By the time Scottie Scheffler hoisted the Claret Jug at Royal Portrush on Sunday evening, most fans watching at home had already clocked the breakout star of the week. Suspended high above the 18th green, a four-cable rig known as Spidercam delivered sweeping, cinematic views more familiar to Premier League fans than golf traditionalists. For the first time in the history of The Open, golf had gone airborne.
This was no gimmick. The £300,000 installation was a year in the making and required complex engineering to make it compatible with a links course. Unlike most Open venues, Portrush lacks a traditional clubhouse behind the 18th, meaning the camera could be mounted without obstructing player movement or crowd flow. The result was a visual feast, drawing comparisons to Netflix documentaries and video game realism.
“We are getting incredible shots with it,” said Hamish Greig, Director of Golf Operations at EMG, the broadcast team behind the setup. “We now have the kind of versatility on the 18th hole that we have never had before.”
The camera is not new to sport. Spidercam is a regular feature at football matches, rugby finals and even the Olympics. But for golf, a sport bound by etiquette and often wary of distraction, it represents a cultural shift. When it swung over Tom McKibbin as he lined up his final putt, it did not go unnoticed.
“It’s pretty cool the way it can move and do all those swings,” said McKibbin. “I had never seen it before.”
At a glance, it may seem like a modest technical upgrade. But Spidercam brings more than angles. It changes the way stories are told. From tracking a ball flight from bunker to pin, to capturing the emotional walk up the 18th in full cinematic scope, it invites fans into the moment. For the R&A, it is part of a broader mission to modernise the game.
Neil Armit, Chief Commercial Officer at the R&A, said: “The Open stands among the world’s greatest sporting occasions, an event that calls for the highest standards in live television production to ensure that millions of viewers worldwide can witness every moment, every detail of play and every chapter in the unfolding story of this historic Championship.”

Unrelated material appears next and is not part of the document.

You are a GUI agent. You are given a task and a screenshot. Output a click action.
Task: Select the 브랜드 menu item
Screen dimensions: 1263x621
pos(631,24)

That mission is increasingly urgent. With average golf viewership ageing and younger audiences drifting towards faster, more visual formats, the sport faces a crossroads. Spidercam, in that sense, is more than tech. It is theatre. A moving stage light following the action. A chance to make a quiet game feel dramatic, emotional and alive.
Richard Bunn, Chief Content and Revenue Officer at the European Tour Group, said: “European Tour Productions has a long track record of producing coverage for many of golf’s biggest tournaments. With new innovations such as Spidercam being rolled out this year, The 153rd Open will get fans closer to the action than ever before.”

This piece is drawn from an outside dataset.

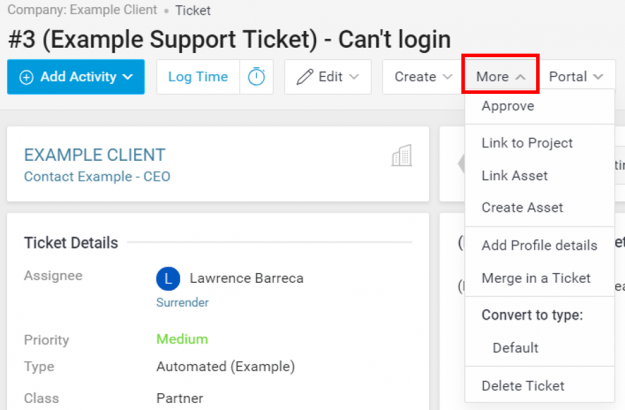Collapse the More menu

coord(501,77)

Some purists have raised concerns. In other sports, Spidercam has occasionally interfered with play. A rugby ball clipped the wires during a Six Nations match in 2022. In cricket, one episode halted play during a World Cup fixture. The R&A have insisted their use is cautious. At Portrush, the system was programmed to lift out of view when players were over their ball.
For now, the experiment appears to have paid off. Viewer feedback has been overwhelmingly positive, with fans praising the added perspective and broadcasters calling it a game-changer. The real test will come in 2026, when The Open returns to Royal Birkdale. Will Spidercam return? Will it expand beyond the 18th? Could we one day see it following an entire final group, from tee to green?

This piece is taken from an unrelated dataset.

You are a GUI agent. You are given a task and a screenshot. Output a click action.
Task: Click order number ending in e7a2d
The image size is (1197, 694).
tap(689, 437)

It is too soon to say. But one thing is clear. Golf, for all its history and heritage, is beginning to understand the value of looking different. Not just in format. In feel. In tone. In the way it shows itself to the world.
And for a few hours each day last weekend, golf looked every bit the part of a streaming-era sport. Sweeping. Sharp. Cinematic. The kind of game you lean into, not just tune into.